All the information about the wife from the narrator’s narrative is above. The wife is a quiet person, and she is quiet enough to arouse suspicion. She makes no verbal condemnation and takes no action to stop the crime on the night when the first cat is gouged out one eye, and similarly, while it is recovering from the injury and, in the end, can go about the house with an empty socket, there is no pity or comforting from her side. She seems to have disappeared. The night the protagonist hangs the cat, their house catches fire, and she escapes from disaster with the protagonist and a servant, so she must be on the spot when the cat is hanged and walled up. However, there is no trace of her reaction. It seems that she is there, yet she is not there in the meantime. The next morning, a large crowd look at the relief upon the wall in her garden, making loud comments and exclamations, but she still says and does nothing. Thus, her image differs from a real-life housewife’s, which goes against common sense. She expresses herself or behaves according to some other kind of will rather than her initiative, so she is passively dictated when to show up, what to say and what to do. Having been killed, her body, standing upright, is built into the wall, just like the first black cat, waiting to meet the protagonist again on a special occasion.

The wife and other characters are silent and almost speechless, while the protagonist is quite talkative. When the former comes up, what they should do coincides with the protagonist’s need for the flow of thought. Before killing his wife, he says, “Evil thoughts became my sole intimates-the darkest and most evil of thought” [4]. He has immersed himself in thoughts and is the only one that is real, while the servant, the dense crowd that gazes at the relief and the police officers who search for evidence are imaginary figures and only exist in his mental activities, which illustrates that they spring into existence on a particular occasion without any reference in advance and when the scene changes, they involve in the rest of the story no more.

When the protagonist needs to be noticed or show his new level of depravity, they come along at the right time. James W. Gargano pointed out, “It is characteristic of this spirit, willfully and with the actor’s apparent knowledge” [10]. Like an actor, the protagonist needs an audience to watch his performance, and his behaviour needs to be witnessed by the audience. The audience is gone at the end of each show, and he automatically beckons new viewers over to the next show. The identity of the audience changes with the escalation of his evil deeds. When he plucks out one eye of the black cat, the audience is his wife; when he hangs the cat, the audience is the servant and neighbors; and when he kills his wife, the audience is the police officers. The protagonist is certainly perfectly contented, for countless readers are viewers, too, watching every one of his performances without fail.
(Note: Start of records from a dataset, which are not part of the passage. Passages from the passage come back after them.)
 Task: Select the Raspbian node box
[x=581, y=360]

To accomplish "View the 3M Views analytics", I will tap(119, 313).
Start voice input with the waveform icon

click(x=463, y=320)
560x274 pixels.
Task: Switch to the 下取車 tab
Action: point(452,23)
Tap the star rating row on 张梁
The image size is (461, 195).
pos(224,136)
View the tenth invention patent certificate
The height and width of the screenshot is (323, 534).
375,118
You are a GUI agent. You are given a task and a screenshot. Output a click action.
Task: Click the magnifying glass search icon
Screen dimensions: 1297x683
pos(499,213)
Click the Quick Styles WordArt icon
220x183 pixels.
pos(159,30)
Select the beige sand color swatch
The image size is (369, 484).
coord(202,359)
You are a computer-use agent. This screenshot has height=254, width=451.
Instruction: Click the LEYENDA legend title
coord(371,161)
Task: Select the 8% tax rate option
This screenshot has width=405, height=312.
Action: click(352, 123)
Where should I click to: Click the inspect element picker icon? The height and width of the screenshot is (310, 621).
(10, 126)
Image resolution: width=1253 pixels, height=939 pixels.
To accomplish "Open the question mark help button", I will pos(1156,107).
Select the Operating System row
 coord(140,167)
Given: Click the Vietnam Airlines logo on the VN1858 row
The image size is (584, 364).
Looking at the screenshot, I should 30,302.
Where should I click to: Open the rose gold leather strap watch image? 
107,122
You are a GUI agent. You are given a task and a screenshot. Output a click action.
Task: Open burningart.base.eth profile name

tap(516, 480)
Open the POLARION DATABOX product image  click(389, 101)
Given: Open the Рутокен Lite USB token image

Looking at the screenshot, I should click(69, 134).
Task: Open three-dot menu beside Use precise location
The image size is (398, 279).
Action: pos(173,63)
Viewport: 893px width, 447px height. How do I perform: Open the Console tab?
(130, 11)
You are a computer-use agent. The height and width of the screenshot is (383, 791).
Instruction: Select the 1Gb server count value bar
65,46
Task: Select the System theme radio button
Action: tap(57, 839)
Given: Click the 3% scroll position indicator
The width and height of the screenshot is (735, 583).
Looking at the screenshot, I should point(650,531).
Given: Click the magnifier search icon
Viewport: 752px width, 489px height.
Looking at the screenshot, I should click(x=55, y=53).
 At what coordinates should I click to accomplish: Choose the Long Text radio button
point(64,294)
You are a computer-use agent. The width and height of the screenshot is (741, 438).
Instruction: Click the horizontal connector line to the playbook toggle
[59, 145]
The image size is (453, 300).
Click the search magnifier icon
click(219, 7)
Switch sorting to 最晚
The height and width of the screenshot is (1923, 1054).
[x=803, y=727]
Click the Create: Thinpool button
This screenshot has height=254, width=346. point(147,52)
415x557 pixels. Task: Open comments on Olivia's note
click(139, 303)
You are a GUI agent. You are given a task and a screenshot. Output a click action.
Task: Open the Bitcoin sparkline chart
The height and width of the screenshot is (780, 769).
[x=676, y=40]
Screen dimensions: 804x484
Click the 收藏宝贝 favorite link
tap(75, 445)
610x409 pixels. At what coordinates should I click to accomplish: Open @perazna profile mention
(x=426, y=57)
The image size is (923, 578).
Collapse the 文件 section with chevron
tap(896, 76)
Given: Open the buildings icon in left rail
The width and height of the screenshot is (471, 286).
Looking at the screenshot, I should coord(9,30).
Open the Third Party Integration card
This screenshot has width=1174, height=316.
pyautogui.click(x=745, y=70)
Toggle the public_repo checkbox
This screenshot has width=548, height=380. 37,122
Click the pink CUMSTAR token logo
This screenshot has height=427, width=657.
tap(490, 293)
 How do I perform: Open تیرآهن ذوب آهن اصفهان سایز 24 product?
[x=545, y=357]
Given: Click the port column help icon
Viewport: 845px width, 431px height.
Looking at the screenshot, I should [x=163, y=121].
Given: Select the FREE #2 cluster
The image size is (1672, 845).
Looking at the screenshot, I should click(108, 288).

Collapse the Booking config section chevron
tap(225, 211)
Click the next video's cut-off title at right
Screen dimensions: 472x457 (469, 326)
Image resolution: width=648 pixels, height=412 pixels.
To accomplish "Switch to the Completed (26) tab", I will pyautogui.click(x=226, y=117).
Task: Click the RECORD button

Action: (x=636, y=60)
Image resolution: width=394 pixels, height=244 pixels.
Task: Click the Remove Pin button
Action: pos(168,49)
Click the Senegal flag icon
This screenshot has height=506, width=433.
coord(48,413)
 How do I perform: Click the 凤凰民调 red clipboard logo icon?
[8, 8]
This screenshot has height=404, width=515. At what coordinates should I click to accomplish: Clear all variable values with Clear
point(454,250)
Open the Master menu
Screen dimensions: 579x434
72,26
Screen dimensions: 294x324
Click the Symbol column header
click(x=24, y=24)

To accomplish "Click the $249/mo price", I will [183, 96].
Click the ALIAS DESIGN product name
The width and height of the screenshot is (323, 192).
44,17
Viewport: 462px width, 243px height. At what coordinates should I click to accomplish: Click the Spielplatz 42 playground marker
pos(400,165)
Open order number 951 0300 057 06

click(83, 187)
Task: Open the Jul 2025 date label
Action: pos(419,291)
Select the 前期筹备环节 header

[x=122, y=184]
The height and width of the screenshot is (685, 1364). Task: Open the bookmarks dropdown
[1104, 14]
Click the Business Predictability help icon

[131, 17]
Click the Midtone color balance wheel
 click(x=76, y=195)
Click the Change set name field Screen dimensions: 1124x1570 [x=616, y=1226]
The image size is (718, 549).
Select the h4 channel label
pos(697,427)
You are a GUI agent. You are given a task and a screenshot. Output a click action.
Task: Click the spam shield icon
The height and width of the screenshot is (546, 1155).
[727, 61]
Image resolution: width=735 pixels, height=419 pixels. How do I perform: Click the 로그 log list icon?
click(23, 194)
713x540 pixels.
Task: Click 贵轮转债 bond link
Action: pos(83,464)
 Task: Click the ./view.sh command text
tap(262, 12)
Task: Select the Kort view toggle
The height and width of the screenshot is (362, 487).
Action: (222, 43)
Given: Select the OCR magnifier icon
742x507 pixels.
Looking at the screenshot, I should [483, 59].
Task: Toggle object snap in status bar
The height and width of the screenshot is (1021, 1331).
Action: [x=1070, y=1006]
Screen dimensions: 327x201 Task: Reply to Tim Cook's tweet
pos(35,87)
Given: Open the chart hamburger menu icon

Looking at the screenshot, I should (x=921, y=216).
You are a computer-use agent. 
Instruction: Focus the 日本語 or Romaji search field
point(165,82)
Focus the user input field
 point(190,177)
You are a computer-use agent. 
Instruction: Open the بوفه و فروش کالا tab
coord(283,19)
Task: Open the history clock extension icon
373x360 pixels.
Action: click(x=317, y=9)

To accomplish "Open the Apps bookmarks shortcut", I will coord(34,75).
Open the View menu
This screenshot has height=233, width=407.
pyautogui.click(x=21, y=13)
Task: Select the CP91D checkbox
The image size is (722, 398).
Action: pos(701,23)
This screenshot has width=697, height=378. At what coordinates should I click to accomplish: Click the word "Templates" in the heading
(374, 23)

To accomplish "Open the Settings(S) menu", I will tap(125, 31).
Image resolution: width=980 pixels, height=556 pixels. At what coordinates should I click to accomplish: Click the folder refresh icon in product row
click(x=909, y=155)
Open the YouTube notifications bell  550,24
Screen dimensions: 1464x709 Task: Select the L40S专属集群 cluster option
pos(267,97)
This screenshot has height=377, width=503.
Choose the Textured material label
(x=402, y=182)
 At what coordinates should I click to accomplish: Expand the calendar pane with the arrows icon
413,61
The character of the wife, who is throughout the novel and murdered by the protagonist and whose corpse has to be disposed of, lives only in the protagonist’s imaginary world, too. The black cats, as described by the wife, are depicted as witches in disguise. This portrayal aims to imply the presence of enigmatic forces within human nature, emphasising that complete mastery of its intricacies remains beyond the reach of any individual. The wife calls the protagonist’s attention several times to the mark of white hair, which in his eyes changes gradually into the image of the gallows to indicate that crime may escape punishment in the secular world but must be punished in the world of the human soul. The only two times she speaks, both are about a man’s spiritual world. The wife appears only when the protagonist needs to look after his soul, so she is an interlocutor in his inner world.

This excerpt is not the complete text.